--- Records provided ---
--------------------

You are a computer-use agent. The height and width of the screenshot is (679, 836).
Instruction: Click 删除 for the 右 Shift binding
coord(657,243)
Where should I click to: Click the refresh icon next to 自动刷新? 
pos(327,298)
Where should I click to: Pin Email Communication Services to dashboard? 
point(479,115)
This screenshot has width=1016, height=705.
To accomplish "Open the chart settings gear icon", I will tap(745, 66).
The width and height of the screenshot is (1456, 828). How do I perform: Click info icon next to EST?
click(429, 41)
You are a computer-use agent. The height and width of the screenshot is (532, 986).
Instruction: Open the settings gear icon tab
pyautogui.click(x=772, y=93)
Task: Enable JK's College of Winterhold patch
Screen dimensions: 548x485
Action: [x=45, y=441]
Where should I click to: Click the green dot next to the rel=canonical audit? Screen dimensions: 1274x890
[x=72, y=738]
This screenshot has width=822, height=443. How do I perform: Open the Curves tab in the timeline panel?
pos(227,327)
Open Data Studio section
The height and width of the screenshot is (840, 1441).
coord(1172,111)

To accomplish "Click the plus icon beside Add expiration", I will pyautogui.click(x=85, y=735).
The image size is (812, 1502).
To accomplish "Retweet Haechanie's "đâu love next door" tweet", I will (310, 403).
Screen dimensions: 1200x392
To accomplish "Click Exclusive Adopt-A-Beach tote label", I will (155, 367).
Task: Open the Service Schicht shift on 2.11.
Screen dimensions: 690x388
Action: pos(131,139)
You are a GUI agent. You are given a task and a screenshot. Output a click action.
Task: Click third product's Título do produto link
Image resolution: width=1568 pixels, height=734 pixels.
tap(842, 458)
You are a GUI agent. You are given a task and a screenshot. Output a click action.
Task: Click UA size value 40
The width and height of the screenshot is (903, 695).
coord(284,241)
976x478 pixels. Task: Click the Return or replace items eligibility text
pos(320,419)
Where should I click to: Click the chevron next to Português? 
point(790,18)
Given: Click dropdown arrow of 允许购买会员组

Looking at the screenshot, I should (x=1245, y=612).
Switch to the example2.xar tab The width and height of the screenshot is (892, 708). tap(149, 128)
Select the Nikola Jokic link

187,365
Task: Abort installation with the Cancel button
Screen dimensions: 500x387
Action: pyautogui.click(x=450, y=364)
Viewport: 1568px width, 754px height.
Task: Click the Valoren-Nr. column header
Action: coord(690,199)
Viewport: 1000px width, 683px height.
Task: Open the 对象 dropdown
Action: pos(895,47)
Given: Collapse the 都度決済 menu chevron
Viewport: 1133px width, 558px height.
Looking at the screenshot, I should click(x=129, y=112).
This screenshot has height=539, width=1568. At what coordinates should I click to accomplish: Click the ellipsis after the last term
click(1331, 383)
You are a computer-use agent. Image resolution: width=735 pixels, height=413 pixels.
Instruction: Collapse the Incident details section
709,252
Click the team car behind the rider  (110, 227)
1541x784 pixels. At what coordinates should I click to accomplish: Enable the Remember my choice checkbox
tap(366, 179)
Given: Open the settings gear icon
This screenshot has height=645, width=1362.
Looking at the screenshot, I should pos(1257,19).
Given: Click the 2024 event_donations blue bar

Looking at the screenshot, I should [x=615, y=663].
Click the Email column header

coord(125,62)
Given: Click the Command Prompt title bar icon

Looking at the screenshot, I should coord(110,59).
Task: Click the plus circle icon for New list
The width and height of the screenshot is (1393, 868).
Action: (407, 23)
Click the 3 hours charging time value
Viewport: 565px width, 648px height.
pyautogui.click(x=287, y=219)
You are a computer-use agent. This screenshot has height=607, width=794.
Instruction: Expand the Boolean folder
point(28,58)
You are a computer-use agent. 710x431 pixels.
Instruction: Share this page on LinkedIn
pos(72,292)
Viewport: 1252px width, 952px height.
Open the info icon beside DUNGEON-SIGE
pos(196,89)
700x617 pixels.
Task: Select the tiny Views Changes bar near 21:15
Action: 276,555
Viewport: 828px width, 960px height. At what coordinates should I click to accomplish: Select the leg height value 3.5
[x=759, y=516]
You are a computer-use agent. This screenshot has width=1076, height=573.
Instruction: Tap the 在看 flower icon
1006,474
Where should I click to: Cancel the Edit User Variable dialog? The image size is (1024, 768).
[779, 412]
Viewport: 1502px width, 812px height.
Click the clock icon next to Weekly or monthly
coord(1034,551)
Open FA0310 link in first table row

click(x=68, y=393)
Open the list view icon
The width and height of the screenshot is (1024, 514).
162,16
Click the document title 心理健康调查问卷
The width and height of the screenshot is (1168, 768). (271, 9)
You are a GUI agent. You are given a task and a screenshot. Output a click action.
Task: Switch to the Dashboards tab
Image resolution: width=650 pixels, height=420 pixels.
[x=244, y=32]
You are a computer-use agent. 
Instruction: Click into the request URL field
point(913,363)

--------------------

--- What you will do ---
Wherever "Switch" appears in the listing, report the line it is on.

--- Result of the task ---
Switch to the example2.xar tab The width and height of the screenshot is (892, 708). tap(149, 128)
Task: Switch to the Dashboards tab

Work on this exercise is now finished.